INPUT DATA START

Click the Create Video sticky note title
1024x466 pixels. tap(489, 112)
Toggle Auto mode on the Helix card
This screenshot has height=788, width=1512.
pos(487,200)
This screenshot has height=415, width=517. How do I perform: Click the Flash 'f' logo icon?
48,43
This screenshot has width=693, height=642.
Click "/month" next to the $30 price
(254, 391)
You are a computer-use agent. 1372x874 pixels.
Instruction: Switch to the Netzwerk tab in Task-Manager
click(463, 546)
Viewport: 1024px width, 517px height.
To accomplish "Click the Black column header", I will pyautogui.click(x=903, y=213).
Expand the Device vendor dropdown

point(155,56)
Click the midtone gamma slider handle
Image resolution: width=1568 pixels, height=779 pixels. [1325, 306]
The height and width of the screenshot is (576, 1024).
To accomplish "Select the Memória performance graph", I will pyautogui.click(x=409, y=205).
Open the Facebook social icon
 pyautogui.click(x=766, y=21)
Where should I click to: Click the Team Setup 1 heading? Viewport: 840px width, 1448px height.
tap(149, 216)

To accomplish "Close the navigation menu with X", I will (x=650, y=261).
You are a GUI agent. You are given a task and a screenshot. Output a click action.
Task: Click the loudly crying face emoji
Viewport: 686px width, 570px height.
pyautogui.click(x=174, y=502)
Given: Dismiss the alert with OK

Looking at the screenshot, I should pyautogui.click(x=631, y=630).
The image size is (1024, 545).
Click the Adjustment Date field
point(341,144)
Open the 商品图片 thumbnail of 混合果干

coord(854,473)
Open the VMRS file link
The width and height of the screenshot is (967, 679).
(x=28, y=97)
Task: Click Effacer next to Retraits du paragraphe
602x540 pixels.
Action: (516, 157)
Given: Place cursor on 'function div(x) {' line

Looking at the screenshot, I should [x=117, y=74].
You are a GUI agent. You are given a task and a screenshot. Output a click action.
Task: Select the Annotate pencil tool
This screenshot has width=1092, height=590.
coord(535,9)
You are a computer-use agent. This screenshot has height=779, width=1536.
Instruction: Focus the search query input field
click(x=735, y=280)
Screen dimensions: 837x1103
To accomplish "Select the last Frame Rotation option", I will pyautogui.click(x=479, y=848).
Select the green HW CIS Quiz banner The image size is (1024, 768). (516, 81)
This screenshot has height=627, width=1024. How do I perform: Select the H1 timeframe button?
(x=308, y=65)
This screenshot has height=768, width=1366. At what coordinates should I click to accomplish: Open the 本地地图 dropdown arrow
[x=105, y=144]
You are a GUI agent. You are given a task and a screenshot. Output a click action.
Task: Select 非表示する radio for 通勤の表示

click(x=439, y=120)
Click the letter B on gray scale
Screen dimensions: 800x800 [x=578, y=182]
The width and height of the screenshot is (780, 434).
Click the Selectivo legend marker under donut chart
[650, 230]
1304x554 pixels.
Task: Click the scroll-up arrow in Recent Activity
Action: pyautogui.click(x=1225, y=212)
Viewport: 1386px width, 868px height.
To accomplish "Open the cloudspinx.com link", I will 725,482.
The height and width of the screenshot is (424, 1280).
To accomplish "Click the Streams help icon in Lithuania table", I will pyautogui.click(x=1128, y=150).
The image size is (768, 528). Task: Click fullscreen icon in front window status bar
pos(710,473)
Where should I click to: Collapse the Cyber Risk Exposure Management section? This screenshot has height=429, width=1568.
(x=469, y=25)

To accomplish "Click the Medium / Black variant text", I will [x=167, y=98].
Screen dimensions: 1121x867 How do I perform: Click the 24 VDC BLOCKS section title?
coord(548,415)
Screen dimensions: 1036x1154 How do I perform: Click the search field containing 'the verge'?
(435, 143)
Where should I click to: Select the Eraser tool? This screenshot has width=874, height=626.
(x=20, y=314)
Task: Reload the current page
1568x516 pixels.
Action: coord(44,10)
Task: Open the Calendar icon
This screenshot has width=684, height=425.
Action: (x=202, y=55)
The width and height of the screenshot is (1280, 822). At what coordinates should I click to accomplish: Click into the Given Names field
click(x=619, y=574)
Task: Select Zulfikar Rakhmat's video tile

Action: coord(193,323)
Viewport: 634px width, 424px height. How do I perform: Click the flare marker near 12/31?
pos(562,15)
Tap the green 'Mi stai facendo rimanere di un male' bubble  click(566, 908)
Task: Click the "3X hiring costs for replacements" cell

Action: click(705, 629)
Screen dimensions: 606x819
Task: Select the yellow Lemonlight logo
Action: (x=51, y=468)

INPUT DATA END

* _AIM OF THE TASK_
Your output should consist solely of the lines from the beginning of the entries through the line containing "This screenshot has width=693, height=642.", reproduced exactly.

* _WRITTEN SOLUTION_
Click the Create Video sticky note title
1024x466 pixels. tap(489, 112)
Toggle Auto mode on the Helix card
This screenshot has height=788, width=1512.
pos(487,200)
This screenshot has height=415, width=517. How do I perform: Click the Flash 'f' logo icon?
48,43
This screenshot has width=693, height=642.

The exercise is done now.